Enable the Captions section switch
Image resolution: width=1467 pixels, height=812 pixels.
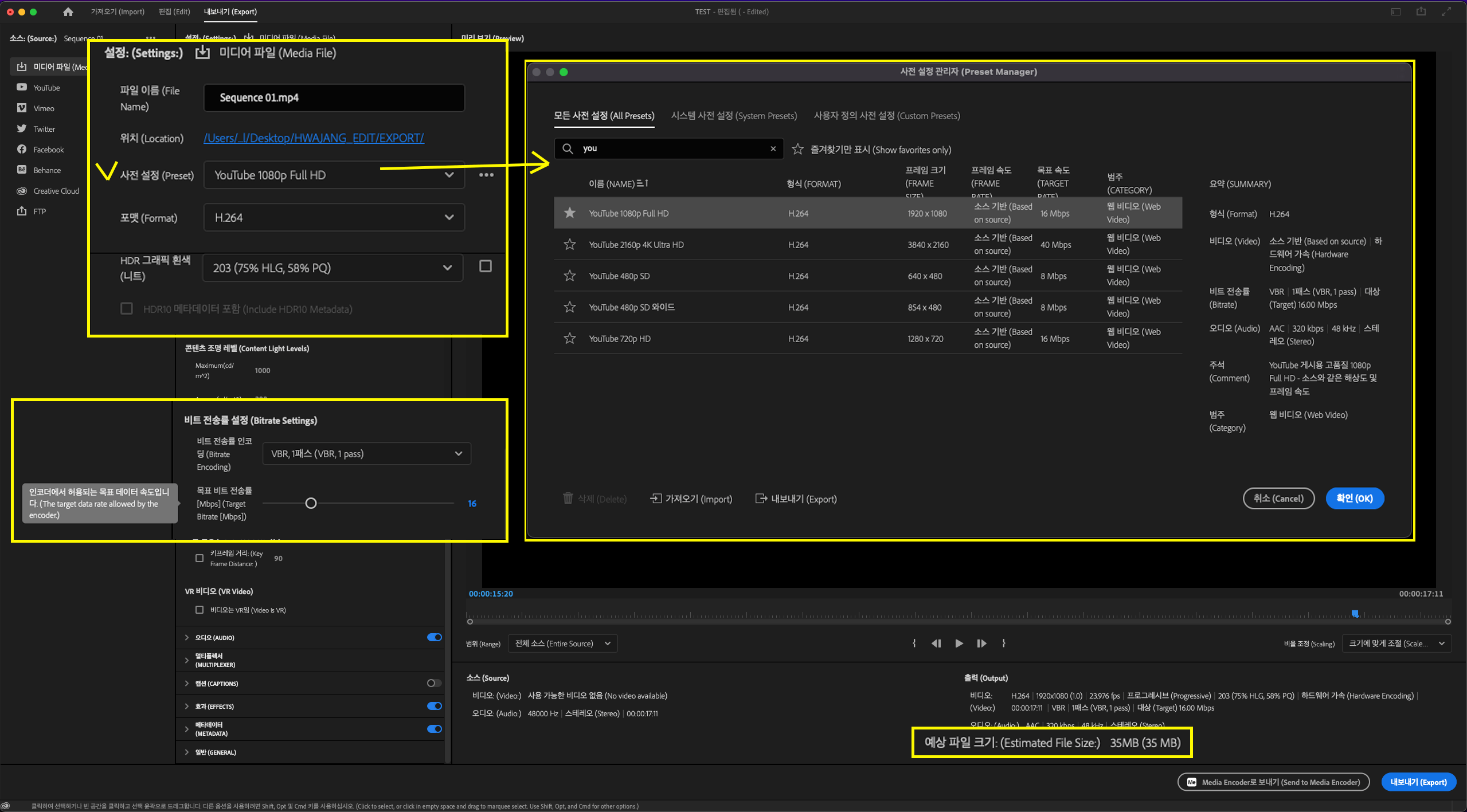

--

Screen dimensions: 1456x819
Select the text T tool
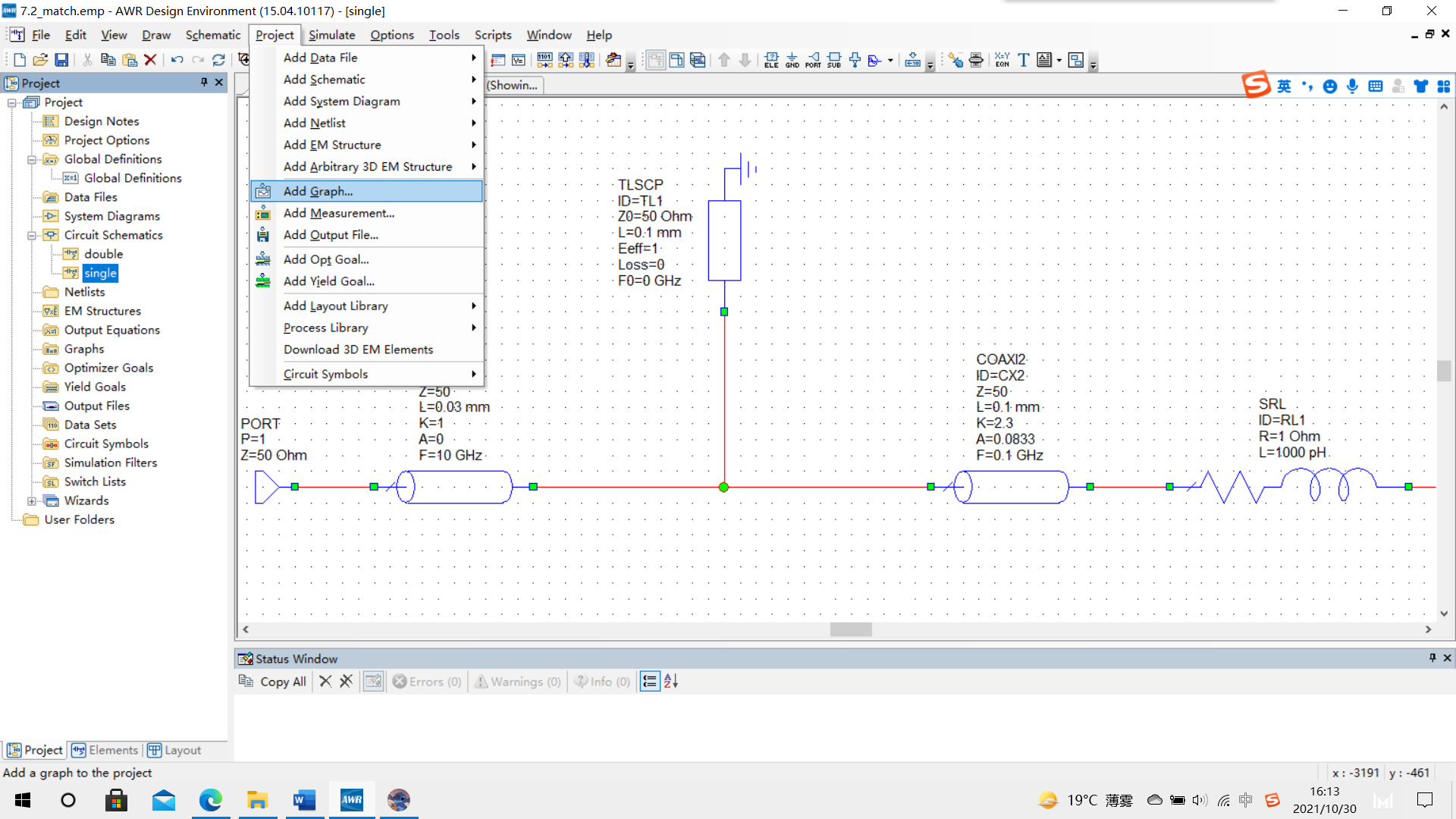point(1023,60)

* * *

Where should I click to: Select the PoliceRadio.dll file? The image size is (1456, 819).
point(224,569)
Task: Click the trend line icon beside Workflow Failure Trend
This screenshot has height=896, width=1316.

- _Work item_:
Please give an exact copy of the lines above, beginning with the line containing "Task: Click the" and running through the line containing "This screenshot has height=896, width=1316.", and of no other lines.

- _Response area_:
Task: Click the trend line icon beside Workflow Failure Trend
This screenshot has height=896, width=1316.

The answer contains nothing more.